A vocational school seemed a considerably more pressing need to Lawrence N. Spitz of the United Mine Workers Union. A combination school, offering both vocational work and abstract studies, appealed to Lincoln F. Hanson of Rockland Community College in Rockland County, N.Y.

“On this Island you find the most wonderful combination of intellectual qualifications and mechanical skills,” Mr. Hanson said, and urged that both, simultaneously, be fostered. “There could be something that would both supplement the public schools and provide discussion opportunities for people of all ages. I think you could set up an experimental division of the University of Massachusetts,” he continued.

Robert Thomason, former headmaster of the Horace Mann School in Riverdale, N.Y., passed on the reaction of a scholar and writer who had declined to attend the higher education session because he is opposed to anything that would promote the further growth and development of the Island and destroy the peace the Vineyard now offers.

Miss Evie Bolleton, a teacher of diction at Philip Burton’s acting school in New York, proposed a summer institute — perhaps a theatrical one — that would not destroy, but would give to the Island culture with theatrical productions.

The development of an apprenticeship program for aspiring craftsmen and workmen was suggested.

Judge Joseph S. Mitchell Jr. of the Massachusetts Superior Court brought the discussion back to the idea of an unstructured community college “where you can go nights, whenever you want to. In Roxbury they’re now setting one up,” he said, “and on the Cape, too. These things can be done with state funds. Do you have enough community need to sell the state on such an idea?”

Richard J. McCarron, an Edgartown lawyer, contributed that, in the past, the need for such an institution has been questioned because of a strong feeling that Island young people should have an off-Island experience.

Mrs. Robert Simon, freelance journalist, wanted to know if using the Vineyard as a location to “train minds to cope with the destruction of the environment” that is imminent might not present an interesting educational experiment. “This could be treated as a microcosm of the world and land planning could be studied here,” she said.

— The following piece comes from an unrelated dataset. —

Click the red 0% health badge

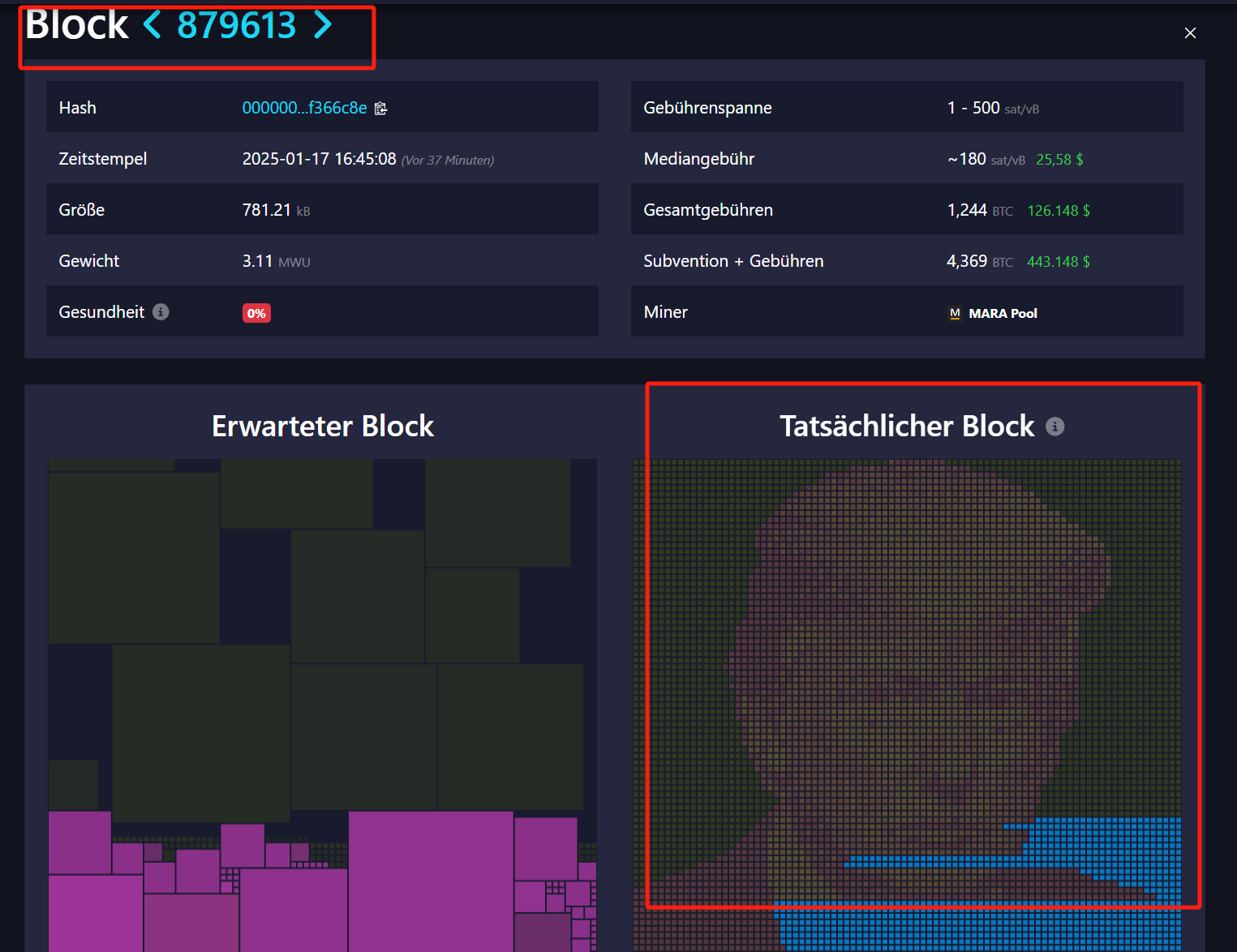(x=256, y=313)
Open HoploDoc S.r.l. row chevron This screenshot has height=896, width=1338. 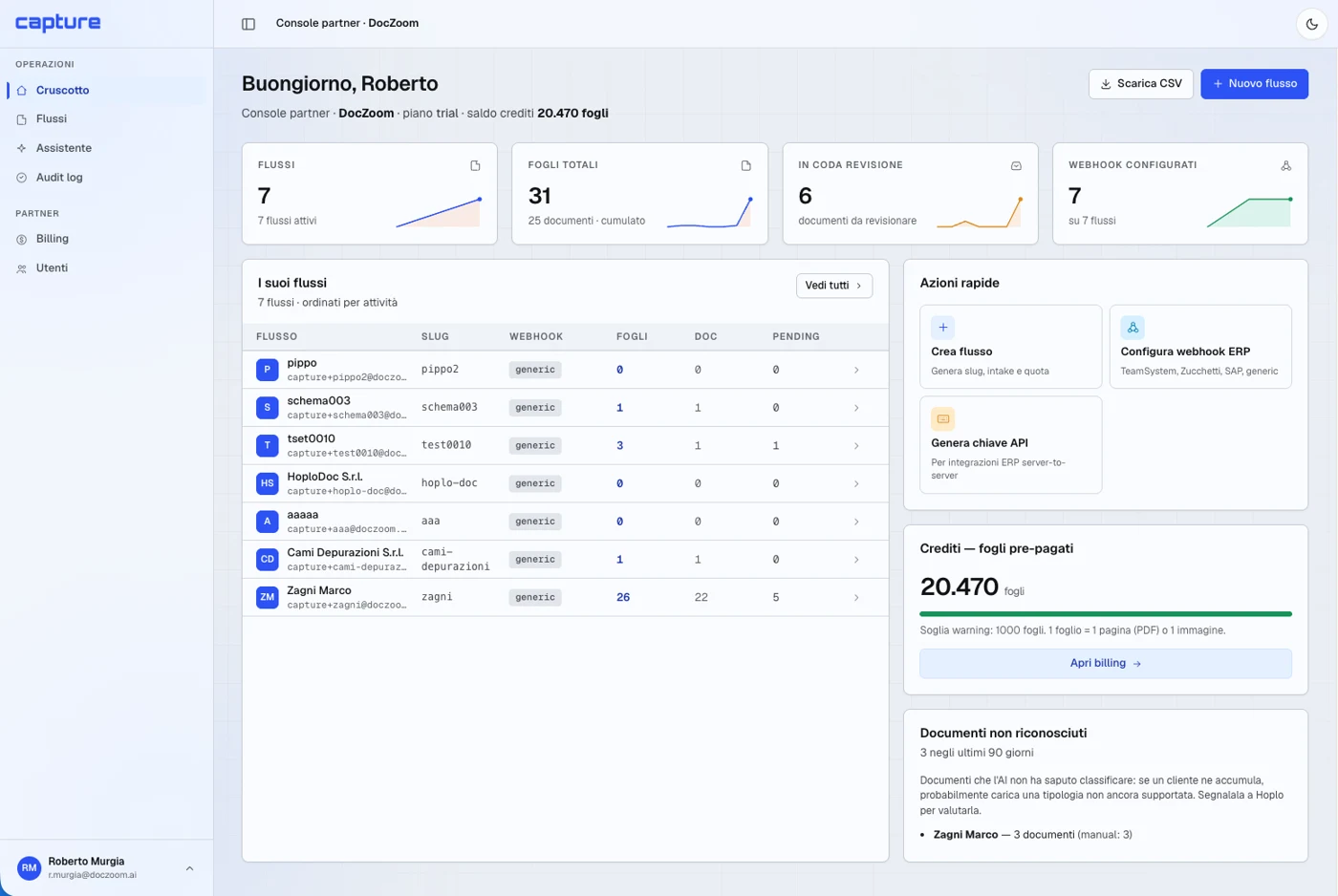pos(856,483)
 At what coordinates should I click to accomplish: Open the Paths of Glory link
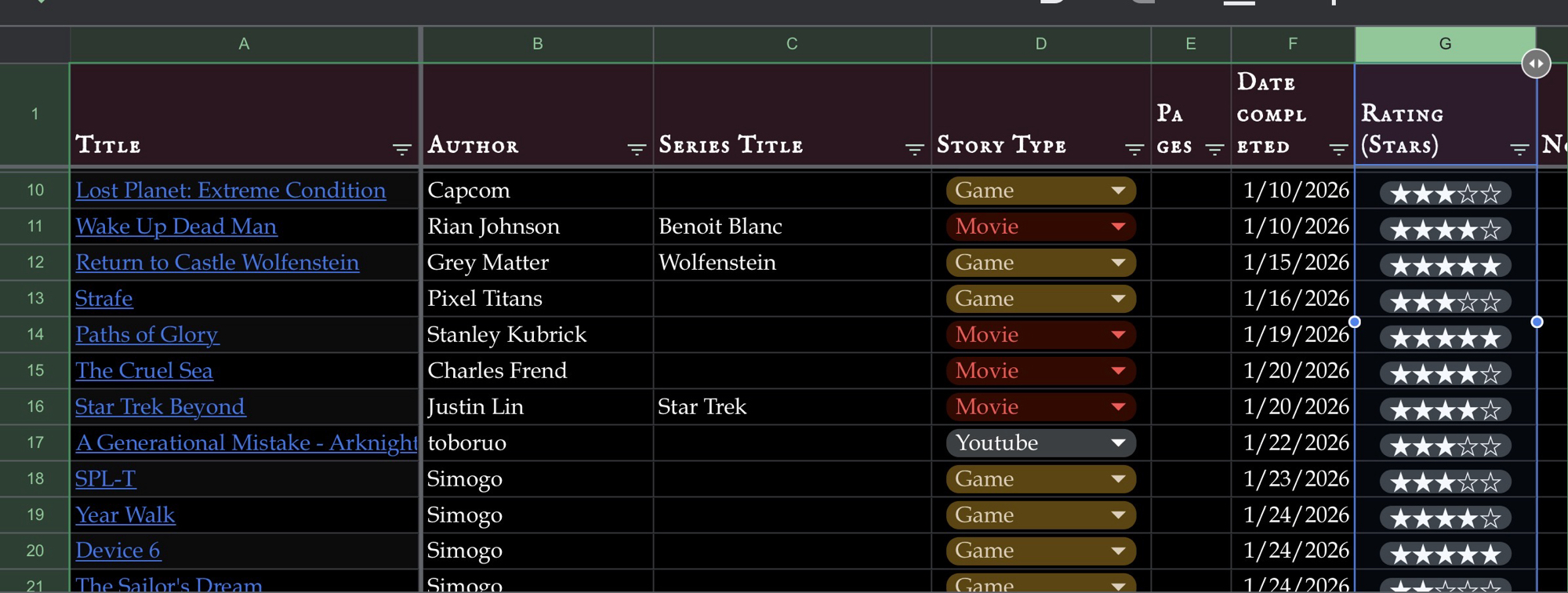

Dr. Milton Mazer’s proposal was for development of a sabbatical center on the Island “to make this a more exciting place to live, and, more important, to make the educational system that already exists here more exciting.”

“Before you’re going to get an exciting educational institution,” Charles Davis, principal of the regional high school, responded, “you’ve got to provide something for that kid who doesn’t go on after high school or to a two or four year school who’s going to make his living here. These are the people we should care for.”

The meeting ended with the suggestion that there be more of its kind to come, and that at the next gathering, young people, too, be invited to participate, since the subject above all, concerns them.